Repeat the material below word for word, keeping every line as it stands.

───

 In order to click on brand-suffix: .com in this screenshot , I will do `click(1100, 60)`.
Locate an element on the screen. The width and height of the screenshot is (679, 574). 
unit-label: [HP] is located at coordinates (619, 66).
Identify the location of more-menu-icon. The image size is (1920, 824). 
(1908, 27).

───

* [Answer box]:
 In order to click on brand-suffix: .com in this screenshot , I will do `click(1100, 60)`.
Locate an element on the screen. The width and height of the screenshot is (679, 574). 
unit-label: [HP] is located at coordinates (619, 66).
Identify the location of more-menu-icon. The image size is (1920, 824). 
(1908, 27).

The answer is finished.